That was just terrific. Thanks to all who replied. Part of my problem is, has always been, that I always gravitate to the high end of whatever tool I buy. The table saw I recently bought cost more than twice as much as a smaller, lower-end model, but that's where I ended up as usual. Not a bad philosophy, I think, but expensive, which often puts off buying a big item. And I never even considered purchasing a press, given how much it might cost and how much use I would get out of it. But a number of you guys convinced me that for a hundred bucks or so, it would be a handy tool to have, and I certainly don't need to go high end on something like that. I'm off to shop... Thanks! Oh, and Tank -- loved your idea, started driving north, but the pie - rhubarb being my favorite - didn't make it to the state line and I had to turn around...


----------



## rusty baker (Jun 14, 2008)

Some high school shops will let the students do small jobs just for the experience as long as you buy the material.


----------



## phinds (Mar 25, 2009)

sweensdv said:


> The biggest hurdles I can see with your idea is liability issues and lawyers. To avoid those issues alone would cost too much to make that kind of a business profitable.


 
Yep, that's the heart of the problem, no question.

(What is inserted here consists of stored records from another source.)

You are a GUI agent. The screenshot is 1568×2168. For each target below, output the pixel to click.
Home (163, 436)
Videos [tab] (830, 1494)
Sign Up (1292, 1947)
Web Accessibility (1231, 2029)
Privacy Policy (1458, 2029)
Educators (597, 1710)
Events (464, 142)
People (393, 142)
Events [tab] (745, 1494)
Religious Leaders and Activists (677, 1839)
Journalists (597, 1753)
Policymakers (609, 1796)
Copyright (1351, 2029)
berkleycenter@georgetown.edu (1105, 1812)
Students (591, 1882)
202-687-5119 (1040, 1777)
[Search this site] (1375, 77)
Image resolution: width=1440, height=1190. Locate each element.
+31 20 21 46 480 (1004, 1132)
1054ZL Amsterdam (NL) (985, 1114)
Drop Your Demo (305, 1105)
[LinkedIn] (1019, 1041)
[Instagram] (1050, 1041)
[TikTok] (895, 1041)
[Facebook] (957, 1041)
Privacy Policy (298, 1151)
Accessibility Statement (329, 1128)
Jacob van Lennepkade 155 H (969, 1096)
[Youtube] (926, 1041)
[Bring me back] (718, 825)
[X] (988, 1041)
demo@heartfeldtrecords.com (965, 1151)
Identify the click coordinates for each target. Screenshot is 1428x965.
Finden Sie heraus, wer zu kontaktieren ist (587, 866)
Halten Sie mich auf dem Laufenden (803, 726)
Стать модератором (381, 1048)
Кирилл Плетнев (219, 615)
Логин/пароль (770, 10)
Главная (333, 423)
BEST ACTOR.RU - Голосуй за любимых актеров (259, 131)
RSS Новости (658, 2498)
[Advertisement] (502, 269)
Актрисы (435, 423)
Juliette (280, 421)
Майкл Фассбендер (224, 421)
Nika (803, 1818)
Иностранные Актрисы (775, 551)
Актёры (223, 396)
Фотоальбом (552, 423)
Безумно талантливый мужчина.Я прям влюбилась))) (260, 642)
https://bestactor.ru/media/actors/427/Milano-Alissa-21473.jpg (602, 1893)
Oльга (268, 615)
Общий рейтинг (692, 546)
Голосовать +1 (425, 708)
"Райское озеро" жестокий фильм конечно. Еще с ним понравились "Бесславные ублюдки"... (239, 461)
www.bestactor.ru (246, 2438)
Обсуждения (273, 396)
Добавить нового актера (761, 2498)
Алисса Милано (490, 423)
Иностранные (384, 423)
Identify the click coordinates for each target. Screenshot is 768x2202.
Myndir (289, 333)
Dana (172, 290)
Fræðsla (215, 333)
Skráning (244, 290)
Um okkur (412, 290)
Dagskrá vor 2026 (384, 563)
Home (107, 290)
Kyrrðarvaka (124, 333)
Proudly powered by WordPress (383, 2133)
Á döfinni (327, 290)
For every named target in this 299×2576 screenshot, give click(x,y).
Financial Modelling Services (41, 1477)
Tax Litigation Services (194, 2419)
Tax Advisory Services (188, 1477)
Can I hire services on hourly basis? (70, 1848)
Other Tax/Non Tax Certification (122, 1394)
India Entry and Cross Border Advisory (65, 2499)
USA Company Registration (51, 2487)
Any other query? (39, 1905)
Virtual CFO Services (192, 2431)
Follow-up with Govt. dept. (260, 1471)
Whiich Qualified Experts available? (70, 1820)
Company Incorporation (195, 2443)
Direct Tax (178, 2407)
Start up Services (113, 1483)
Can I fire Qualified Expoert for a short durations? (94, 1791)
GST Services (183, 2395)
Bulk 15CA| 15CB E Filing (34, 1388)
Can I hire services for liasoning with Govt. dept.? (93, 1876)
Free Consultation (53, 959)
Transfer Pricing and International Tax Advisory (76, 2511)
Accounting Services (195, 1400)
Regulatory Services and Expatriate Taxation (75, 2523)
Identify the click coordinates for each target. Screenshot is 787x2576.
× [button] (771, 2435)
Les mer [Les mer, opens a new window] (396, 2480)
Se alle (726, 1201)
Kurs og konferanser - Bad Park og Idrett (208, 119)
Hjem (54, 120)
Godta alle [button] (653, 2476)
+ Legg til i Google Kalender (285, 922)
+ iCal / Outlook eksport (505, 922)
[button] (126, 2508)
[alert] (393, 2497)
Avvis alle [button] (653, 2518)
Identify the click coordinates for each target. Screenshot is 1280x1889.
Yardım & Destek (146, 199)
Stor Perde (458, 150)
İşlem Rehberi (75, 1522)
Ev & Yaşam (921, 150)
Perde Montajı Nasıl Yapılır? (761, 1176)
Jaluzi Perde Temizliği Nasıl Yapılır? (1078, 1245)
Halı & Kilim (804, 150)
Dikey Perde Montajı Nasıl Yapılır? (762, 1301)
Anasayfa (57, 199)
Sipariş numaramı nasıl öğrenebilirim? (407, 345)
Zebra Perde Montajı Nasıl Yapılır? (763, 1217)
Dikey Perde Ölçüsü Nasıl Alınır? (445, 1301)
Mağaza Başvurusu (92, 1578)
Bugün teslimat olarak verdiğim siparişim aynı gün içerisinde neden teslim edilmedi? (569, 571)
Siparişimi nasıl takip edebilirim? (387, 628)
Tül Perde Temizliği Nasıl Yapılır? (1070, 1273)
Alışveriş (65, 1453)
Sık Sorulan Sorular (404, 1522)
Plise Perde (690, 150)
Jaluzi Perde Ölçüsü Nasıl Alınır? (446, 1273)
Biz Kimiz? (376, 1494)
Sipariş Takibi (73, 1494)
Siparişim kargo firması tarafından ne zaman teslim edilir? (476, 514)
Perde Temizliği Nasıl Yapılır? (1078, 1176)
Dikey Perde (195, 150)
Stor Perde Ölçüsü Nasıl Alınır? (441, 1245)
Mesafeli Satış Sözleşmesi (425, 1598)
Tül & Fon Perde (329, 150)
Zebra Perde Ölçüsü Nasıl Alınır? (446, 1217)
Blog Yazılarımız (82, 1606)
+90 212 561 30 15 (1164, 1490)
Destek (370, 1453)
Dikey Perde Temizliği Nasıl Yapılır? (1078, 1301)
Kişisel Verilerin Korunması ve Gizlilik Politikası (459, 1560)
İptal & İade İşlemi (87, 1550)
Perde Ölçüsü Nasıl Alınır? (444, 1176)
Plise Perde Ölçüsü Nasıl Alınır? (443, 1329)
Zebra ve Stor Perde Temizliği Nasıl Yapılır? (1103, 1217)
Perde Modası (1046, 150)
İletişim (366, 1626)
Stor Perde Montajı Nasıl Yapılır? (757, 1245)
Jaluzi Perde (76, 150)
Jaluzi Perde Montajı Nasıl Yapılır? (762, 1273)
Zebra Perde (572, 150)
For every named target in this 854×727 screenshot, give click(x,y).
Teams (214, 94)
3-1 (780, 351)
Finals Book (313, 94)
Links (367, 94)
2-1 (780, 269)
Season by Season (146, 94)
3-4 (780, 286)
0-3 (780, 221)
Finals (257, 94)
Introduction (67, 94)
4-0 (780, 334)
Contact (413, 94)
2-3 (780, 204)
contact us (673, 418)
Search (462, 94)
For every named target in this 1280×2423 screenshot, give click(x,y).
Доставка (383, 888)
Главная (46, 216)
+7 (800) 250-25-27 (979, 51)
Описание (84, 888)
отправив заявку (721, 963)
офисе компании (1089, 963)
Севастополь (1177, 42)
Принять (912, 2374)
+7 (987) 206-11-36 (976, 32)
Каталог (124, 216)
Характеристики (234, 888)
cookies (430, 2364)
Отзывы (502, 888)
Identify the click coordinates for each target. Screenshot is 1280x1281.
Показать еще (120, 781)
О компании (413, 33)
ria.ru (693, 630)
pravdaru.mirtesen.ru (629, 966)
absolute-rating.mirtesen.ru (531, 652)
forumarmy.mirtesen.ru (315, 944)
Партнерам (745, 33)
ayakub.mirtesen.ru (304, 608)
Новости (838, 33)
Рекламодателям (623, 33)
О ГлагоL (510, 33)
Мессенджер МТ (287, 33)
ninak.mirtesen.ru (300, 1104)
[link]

The local high school shop is a good solution, either used directly or indirectly (through a student).

Paul


----------



## oregoncarver (Jan 8, 2009)

There is a place here in Beaverton, OR that does this. One of my sons teachers is joining so he can take the class over to work on an engineering project, they provide safety training and all.

Arthur


----------



## Sleeper (Mar 24, 2009)

daxinarian said:


> They are probably looking for a guard that goes around the quill... like this: http://www.newmantools.com/flexbar/dcvisorguard.htm


Thanks, I’ll have to tell my boss. I hope they haven’t already tossed it into the dumpster. I already have a drill press or I would put a big sign on my truck that says “Dumpster” and park it next the other one.:laughing:

Actually it looks a lot like the photo Bill posted above and maybe the same one.


----------



## JAC (Jun 26, 2009)

Fryar Tuck said:


> Here's a business opportunity for someone. How come there aren't any places where a small-timer like me can go to use specialty woodworking equipment on a pay-for-use or time basis? Until I could finally justify purchasing my own table saw, I was constantly frustrated when I needed just one or two long rip cuts. Now, similarly, I need to drill some holes (64 of them) into several strips of 1/8" steel, but it doesn't warrant buying a drill press. I wonder if it would be financially worthwhile for someone to open up such a shop. I think that would be a big benefit for a lot of small-timers like me.
> 
> Anyhow, I'm wondering if anyone has any ideas on how I can get this done. I've just finished making casings for my windows and I've made a custom casing for the top that comes out from the wall about 4" (they are 42" long) to hide the drapery rods beneath. Now I need to make some custom L-brackets to hang these things on. I bought some 4' strips of steel from Menards, 1/8x3/4, and plan to cut them into eight-inch strips, bending them into a 6x2 L shape. The six-inch piece will span the opening and extend under the top of the window, where I can screw it up into the header, and the two-inch piece will come down and be screwed into the back of the hung moulding. Planning to use #12 screws for each (3/16 inch holes?). The trouble is, I need 16 of these brackets, each having 4 holes, and I don't think my small hand drill is going to get the job done, even with a carbide bit. I need a drill press, but where does one "borrow" the use of a drill press? I'm stumped. I tried some metal fabricators in the area, but the only one that I found that could help me out confessed that it would cost a couple hundred dollars (ouch, for 64 holes). The whole job probably wouldn't take an hour. Any ideas? (I'm in Carol Stream, Illinois.)


If you're affiliated with the military at all (or know someone that is) most bases have woodworking shops. They are usually pretty well equipped, and have people there to help if you aren't familiar with a particular tool. That's assuming there's a base anywhere near where you live :smile:


----------



## snowi (Mar 2, 2008)

Rent a "Mag Drill" from you local rental store.


----------